Снимки улицы Печерской в октябре 2021 + цитата из главы "Пруды" книги "Жизнь в лесу" Генри Д.Тороlj_paslen08-11-2021 22:08
Каждый месяц жизни "в деревне" я делаю четыре подборки, постепенно расширяющих кругозор - от частного к общему: вид из окна нашего дома, садовый участок, окружающий наш дом, затем улица Печерская, окружающая наш огород и, наконец, посёлок, внутри которого мы живём.
И так по кругу.
Акценты на одном из этих видов фотографий (а теперь уже и как бы жанров) зависят от времени года: когда-то преобладают виды из окна - в теплое время года они активнее, да и окно открыть намного проще; когда-то взгляд не оторвать от цветущих цветников или фруктовых деревьев...

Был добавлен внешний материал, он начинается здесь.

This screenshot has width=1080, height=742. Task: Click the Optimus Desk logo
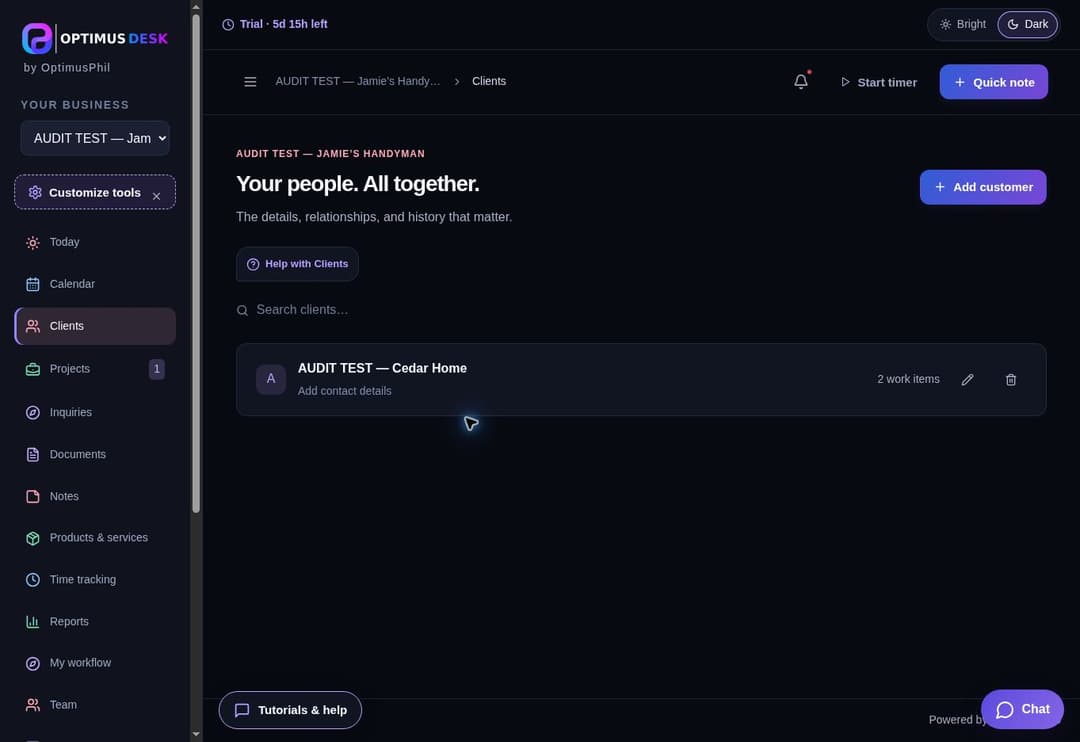95,39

...впрочем, они есть и в нашем саду и в закутке на улице тоже.
В холодные сезоны гуляется, разумеется, меньше, под сиплым южно-уральским ветром бежишь до магазина и обратно, так что посёлок АМЗ съёживается до жизненно необходимых маршрутов: в мороз чувствуешь себя то ли троллейбусом, то ли автобусом, старающимся не открывать все двери на всех остановках.
...осторожно, двери закрываются...
или
...троллейбус дальше не идёт...
Если кто не знает, в чердачинском общественном транспорте давно и повсеместно живут кондуктора, похожие на нахохолившихся птиц, так что оставлять проезд неоплаченным невозможно.
Хотя я до сих пор тоскую по советским кассовым аппаратам с прозрачной крышей из пластика.
Хотя еще помню и кассы, бывшие до этих, совсем уже старинные, словно бы из моего персонального XIX века.
Не знаю, как это выглядит со стороны (я же фотографирую как бы из себя и от себя), но наиболее подвижной и интересной мне кажется серия снимков, посвященных улице Печерской.
Её, одностороннюю, я много раз описывал и показывал: действительно ведь - каждый месяц отчитываюсь...
...так как она самая неподвижная и [практически вся] чужая то кажется, что она более всего подвержена незаметным изменениям.
И уж точно именно Печерская максимально богата оттенками смыслового минимализма, который можно повернуть в любую сторону - хоть Германтов (к городу), хоть Свана (к кулисам посёлка)...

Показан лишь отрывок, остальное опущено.